Major depression includes intense sadness, hopelessness, fatigue, suicidal thoughts, and low mood. In dysthymia, one tends to experience fewer and milder symptoms.

Major depression occasionally happens, while dysthymia’s symptoms last longer and cause ongoing life disruption.

Treatment for major depression typically involves medication and therapy. Dysthymia is often treated with psychotherapy long-term. 

In major depression, the symptoms tend to prevent one from carrying out day-to-day functions, including going to work or daily routines. People with dysthymia often manage daily life and social relationships but have difficulty feeling positive emotions.

Despite the differences, both disorders impede one’s mental well-being, impairing social and occupational functioning. Early diagnosis and treatment can help improve the quality of life with major depression and dysthymia. Suppose someone suspects they have either major depression or dysthymia. In that case, it’s always best to consult a physician or mental health professional to assess symptoms.

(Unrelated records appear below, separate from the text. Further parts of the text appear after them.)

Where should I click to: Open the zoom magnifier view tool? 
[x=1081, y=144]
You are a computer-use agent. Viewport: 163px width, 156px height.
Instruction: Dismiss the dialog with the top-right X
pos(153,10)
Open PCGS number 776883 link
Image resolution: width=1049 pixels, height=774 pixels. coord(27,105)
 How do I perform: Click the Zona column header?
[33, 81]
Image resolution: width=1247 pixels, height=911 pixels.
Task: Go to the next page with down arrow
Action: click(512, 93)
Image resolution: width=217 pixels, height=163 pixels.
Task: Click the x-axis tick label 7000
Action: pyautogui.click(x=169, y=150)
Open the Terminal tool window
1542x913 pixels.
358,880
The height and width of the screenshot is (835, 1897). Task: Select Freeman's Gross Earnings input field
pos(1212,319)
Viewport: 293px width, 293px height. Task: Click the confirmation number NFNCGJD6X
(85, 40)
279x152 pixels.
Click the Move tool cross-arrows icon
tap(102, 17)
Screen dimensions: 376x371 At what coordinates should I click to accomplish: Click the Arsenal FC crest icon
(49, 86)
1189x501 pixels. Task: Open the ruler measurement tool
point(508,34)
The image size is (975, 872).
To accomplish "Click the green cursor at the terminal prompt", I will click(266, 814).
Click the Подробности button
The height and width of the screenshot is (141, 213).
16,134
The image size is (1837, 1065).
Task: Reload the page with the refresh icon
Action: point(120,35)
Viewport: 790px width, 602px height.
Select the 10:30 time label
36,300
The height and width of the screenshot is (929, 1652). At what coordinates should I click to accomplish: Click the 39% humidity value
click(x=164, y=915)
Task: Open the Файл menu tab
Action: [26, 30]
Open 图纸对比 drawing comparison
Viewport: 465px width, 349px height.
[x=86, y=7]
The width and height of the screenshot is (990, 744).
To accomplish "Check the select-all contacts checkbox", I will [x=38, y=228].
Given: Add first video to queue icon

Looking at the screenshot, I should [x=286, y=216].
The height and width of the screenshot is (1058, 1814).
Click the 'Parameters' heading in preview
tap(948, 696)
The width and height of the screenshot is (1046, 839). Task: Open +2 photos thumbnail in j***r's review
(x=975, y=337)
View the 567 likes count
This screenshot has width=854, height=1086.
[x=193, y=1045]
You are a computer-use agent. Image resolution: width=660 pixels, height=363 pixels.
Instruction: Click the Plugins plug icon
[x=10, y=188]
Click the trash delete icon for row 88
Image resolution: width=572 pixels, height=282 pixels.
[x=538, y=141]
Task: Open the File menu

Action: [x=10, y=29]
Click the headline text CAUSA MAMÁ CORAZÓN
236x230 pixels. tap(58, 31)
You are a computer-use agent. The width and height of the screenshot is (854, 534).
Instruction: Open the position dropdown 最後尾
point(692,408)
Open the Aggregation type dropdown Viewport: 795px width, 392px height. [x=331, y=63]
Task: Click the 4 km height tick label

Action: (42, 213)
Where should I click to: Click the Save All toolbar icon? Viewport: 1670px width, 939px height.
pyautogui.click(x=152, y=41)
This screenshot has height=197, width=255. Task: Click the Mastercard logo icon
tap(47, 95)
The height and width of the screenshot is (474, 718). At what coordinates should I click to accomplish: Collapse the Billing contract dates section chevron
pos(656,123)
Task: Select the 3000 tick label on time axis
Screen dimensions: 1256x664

Major depression has a range of causes, including biological, environmental, genetic, and psychological. Here are some of the primary factors that contribute to causing major depression:

Many studies have found that physical changes in the brain’s structure and function are linked to major depression. Neurotransmitter imbalances are linked to depression.

Family history can considerably affect a person developing major depression. Research shows that depression is more likely in people with relatives with the condition.

Traumatic events can lead to major depression.

How a person thinks and personality can make them more prone to experiencing major depression. For example, someone with low self-esteem or negative thinking patterns is more likely to develop depression. In contrast, someone with a positive self-image and a more optimistic outlook is less likely to experience depression.

Social isolation and lack of support can lead to depression. 

A combination of factors usually causes major depression. It affects different individuals differently, depending on their personal experiences and characteristics. Early recognition of the condition and timely intervention can help ease symptoms and provide a path to relief and recovery. Seek professional help if you or someone you know is experiencing depression.

Major depression is a common mental health issue that can harm work, social, and personal relationships. It is a serious medical illness that can affect a person’s mood, thoughts, behavior, and physical health. People with major depression may struggle with routine tasks because of overwhelming sadness.

Major depression is caused by genetic predisposition, neurotransmitter imbalance, stress, and environment. Some major life events, such as divorce, job loss, disaster, and negative events, might trigger major depression. 

Antidepressant medication such as SSRIs and SSRNIs is often recommended for people who suffer from major depression. Medication helps balance some of the chemical imbalances in the brain and helps ease many symptoms related to depression.

However, antidepressant medications eventually lose their effectiveness. That is why the MD replaces that prescription with another or adds something to the existing medication. The best recommendation is for a combination of medication and psychotherapy.

I urge anyone experiencing depression to get help.